### Required task:
Copy out the passage of the thread below on decoding a Facebook JSON archive, from "Unfortunately the output" to "but without results.".

### Source:
+-------+
4

I've download json with my conversations archive. I stuck with odd encoding.

Example of json:

{
  "sender_name": "Micha\u00c5\u0082",
  "timestamp": 1411741499,
  "content": "b\u00c4\u0099d\u00c4\u0099",
  "type": "Generic"
},

It should be something like this:

{
  "sender_name": "Michał",
  "timestamp": 1411741499,
  "content": "będę",
  "type": "Generic"
},

I'm trying to deserialize it like this:

var result = File.ReadAllText(jsonPath, encodingIn);
JavaScriptSerializer serializer = new JavaScriptSerializer();
serializer.MaxJsonLength = Int32.MaxValue;
var conversation = serializer.Deserialize<Conversation>(System.Net.WebUtility.HtmlDecode(result));

Unfortunately the output is like this:

{
  "sender_name": "MichaÅ\u0082",
  "timestamp": 1411741499,
  "content": "bÄ\u0099dÄ\u0099",
  "type": "Generic"
},

Anyone know how Facebook encoding the json? I've tried several methods but without results.

Thanks for your help.

Lavoriel
  • 91
  • 6
  • Check [How to decode a Unicode character in a string](https://stackoverflow.com/questions/9303257/how-to-decode-a-unicode-character-in-a-string) – Fabjan Jun 11 '18 at 13:48
  • what is encodingIn ? – Prany Jun 11 '18 at 14:22
  • couldnot find your latin characters with encoding that you mentioned - http://etutorials.org/Programming/actionscript/Appendix+A.+Unicode+Escape+Sequences+for+Latin+1+Characters/ – Prany Jun 11 '18 at 15:43
  • That's not encoding, that is Unicode character escaping as defined in the JSON standard: http://www.json.org/ -> https://stackoverflow.com/a/27516892 as well as https://tools.ietf.org/html/rfc7159#section-7. The standard states that in the `\uXXXX` escape sequence, the hex digits `XXXX` correspond to a **Unicode code point**. And U+00C5 really is [LATIN CAPITAL LETTER A WITH RING ABOVE](https://www.fileformat.info/info/unicode/char/00c5/index.htm) so the JSON is being parsed and interpreted correctly. Thus the JSON must have been mangled somehow, can you show how you obtained it? – dbc Jun 11 '18 at 18:30
  • See also https://stackoverflow.com/questions/50008296/facebook-json-badly-encoded – asmaier Jul 03 '18 at 16:11

2 Answers2

5

Here is the answer:

private string DecodeString(string text)
+-------+
### Information shown:
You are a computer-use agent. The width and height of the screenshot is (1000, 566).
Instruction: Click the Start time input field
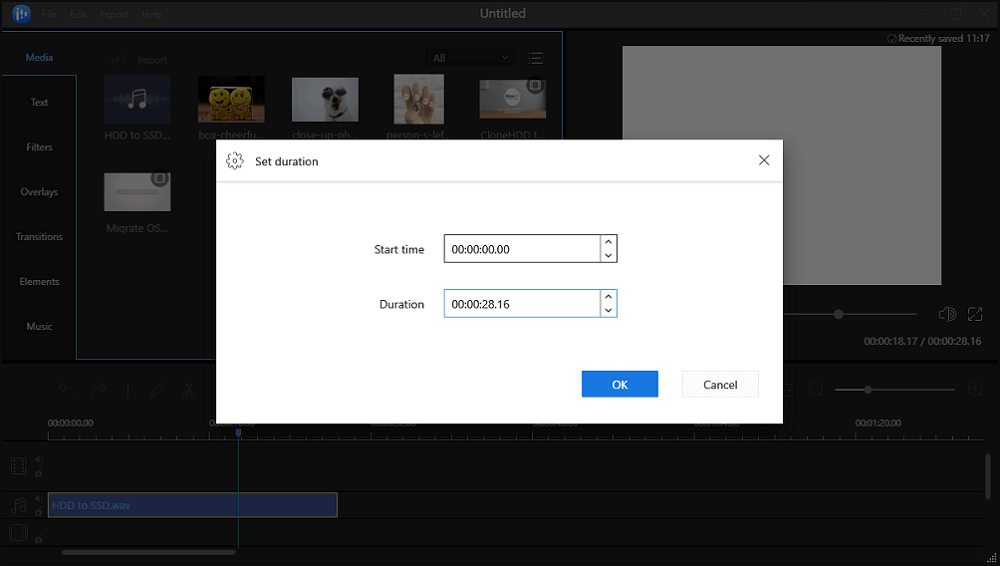[x=521, y=249]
+-------+
### Problem solution:
Unfortunately the output is like this:

{
  "sender_name": "MichaÅ\u0082",
  "timestamp": 1411741499,
  "content": "bÄ\u0099dÄ\u0099",
  "type": "Generic"
},

Anyone know how Facebook encoding the json? I've tried several methods but without results.